#### WORK INSTRUCTIONS
Transcribe, word for word and without additions, each line below from the one containing "Task: Click info" through the one containing "Expand the Show global filters dropdown", both ends included.

#### SOURCE INFORMATION
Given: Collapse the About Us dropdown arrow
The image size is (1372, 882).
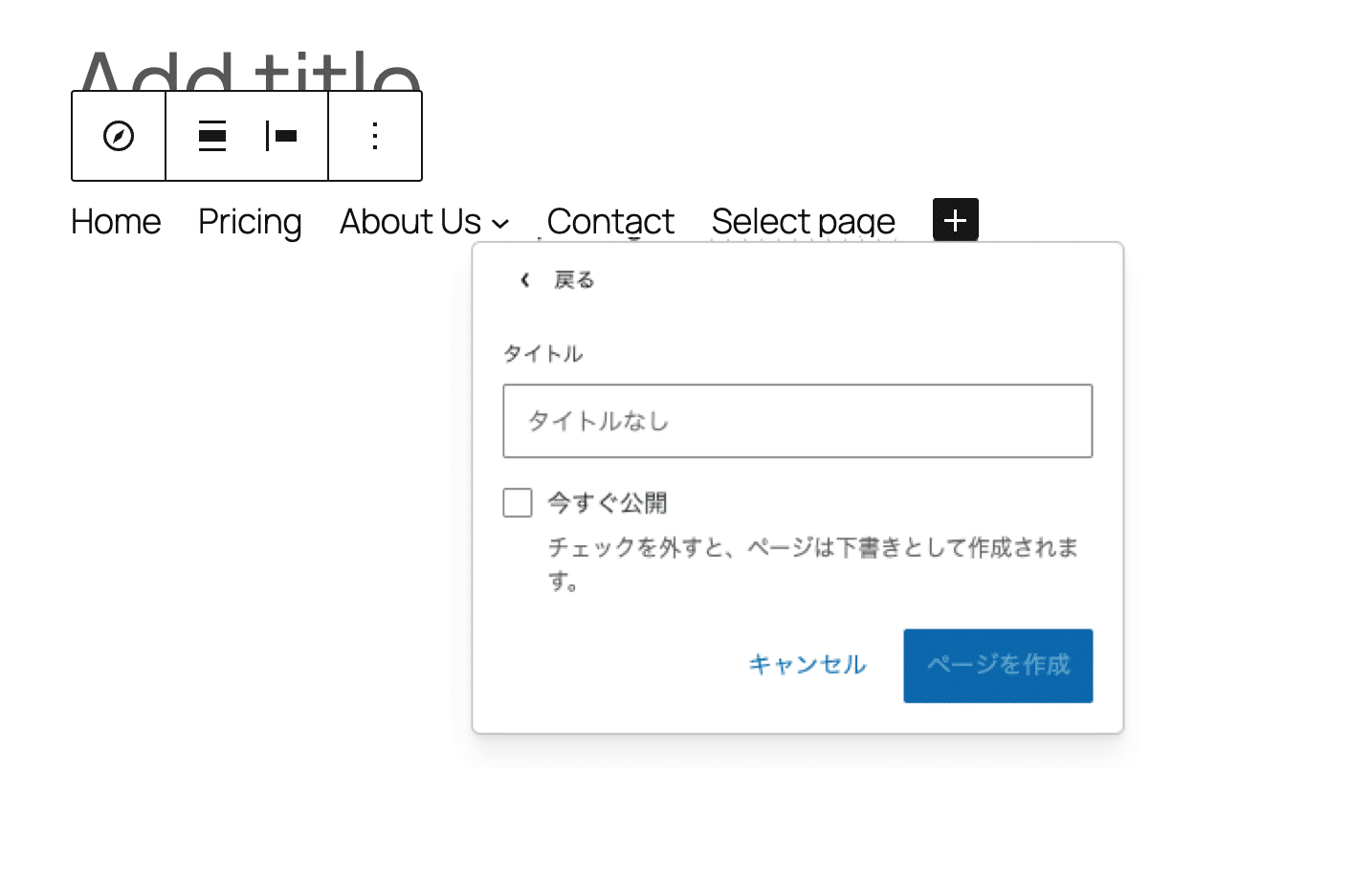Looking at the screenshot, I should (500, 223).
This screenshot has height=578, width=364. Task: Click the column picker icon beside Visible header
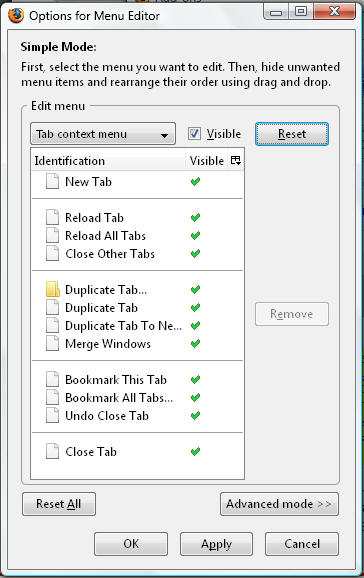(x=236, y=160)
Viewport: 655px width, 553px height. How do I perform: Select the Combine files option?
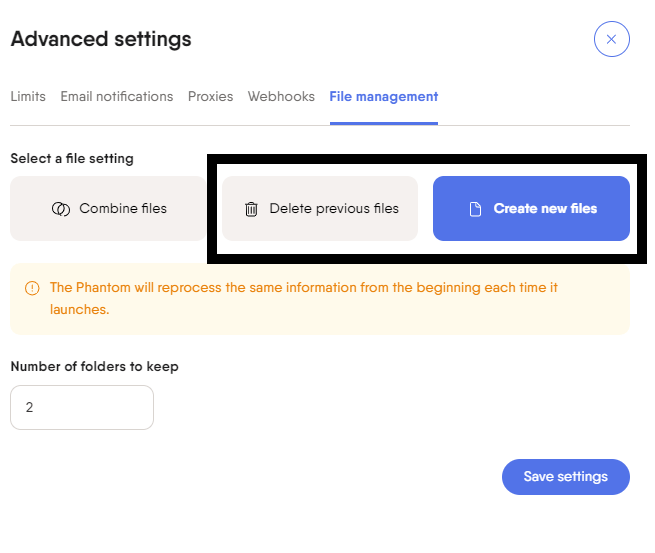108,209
---
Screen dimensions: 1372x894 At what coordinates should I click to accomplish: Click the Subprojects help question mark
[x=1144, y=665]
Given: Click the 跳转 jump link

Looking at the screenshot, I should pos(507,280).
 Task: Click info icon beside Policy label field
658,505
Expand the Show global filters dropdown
* * *
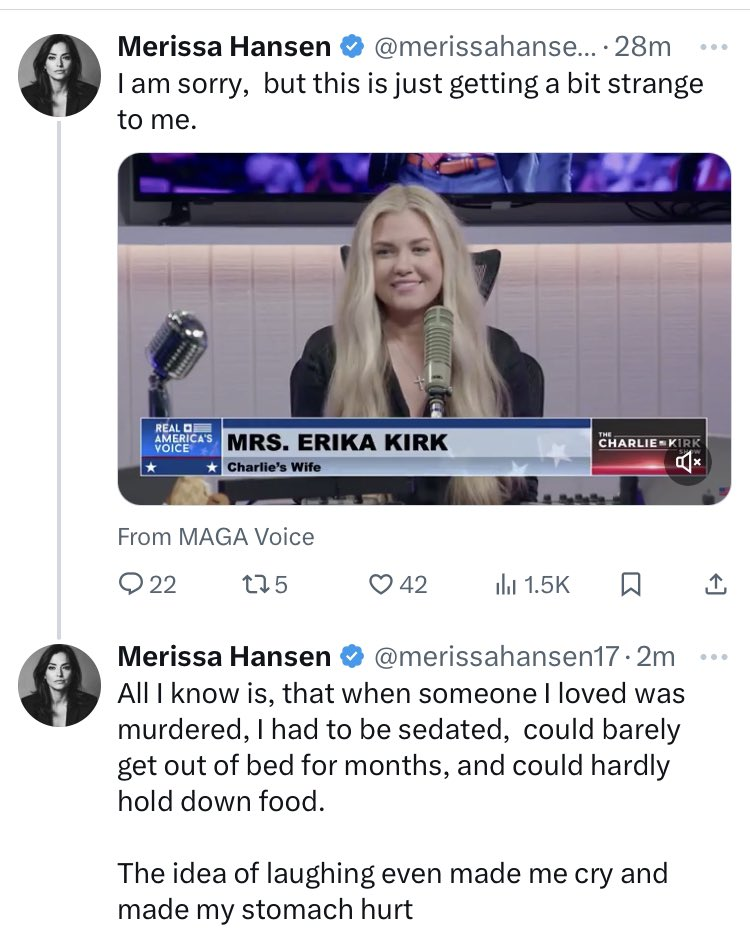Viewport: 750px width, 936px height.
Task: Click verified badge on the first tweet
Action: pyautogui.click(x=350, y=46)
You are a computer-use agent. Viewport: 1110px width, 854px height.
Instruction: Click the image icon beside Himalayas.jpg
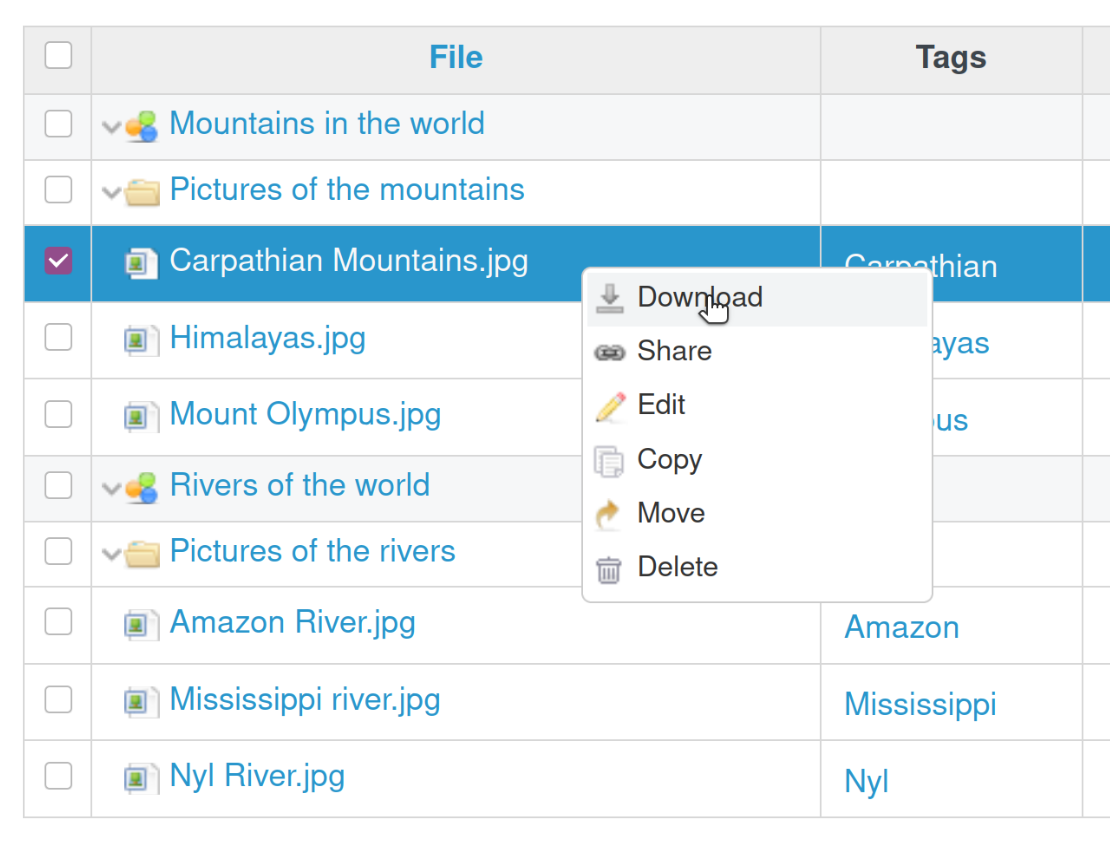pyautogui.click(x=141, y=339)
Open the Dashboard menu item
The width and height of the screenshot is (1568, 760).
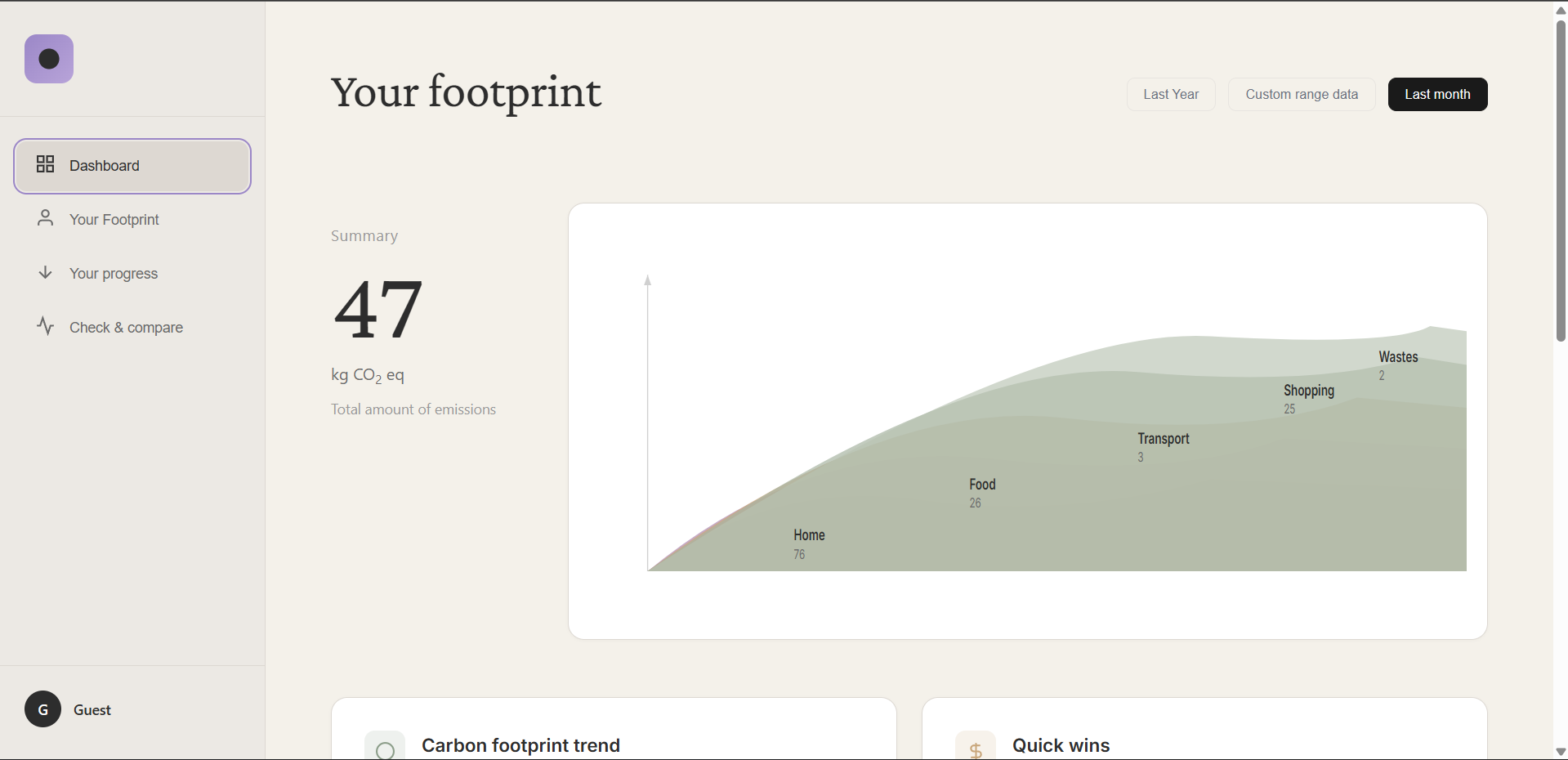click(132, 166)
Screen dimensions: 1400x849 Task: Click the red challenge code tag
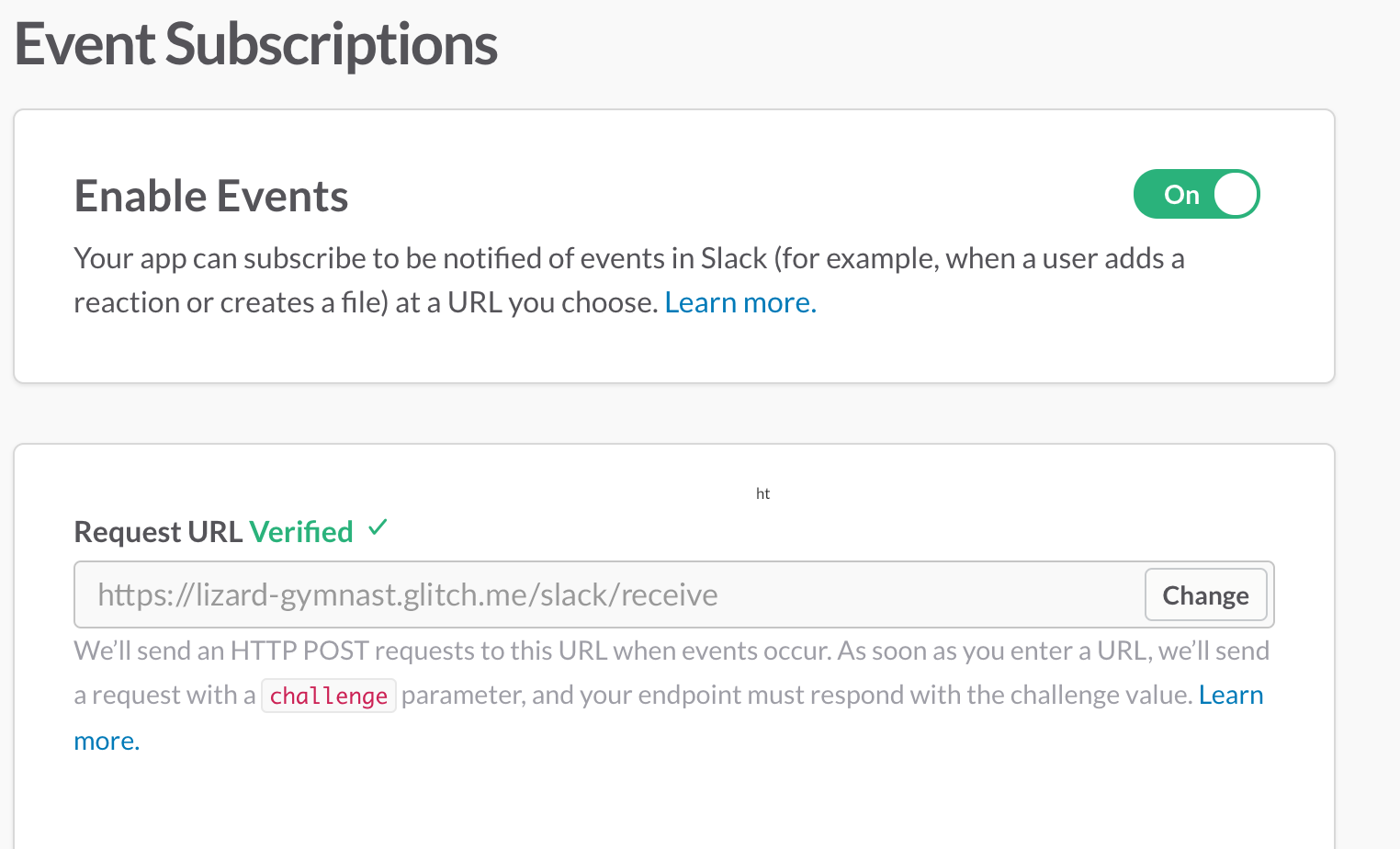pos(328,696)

#### ANSWER BOX
 Task: Click info icon beside Policy label field
658,505
Expand the Show global filters dropdown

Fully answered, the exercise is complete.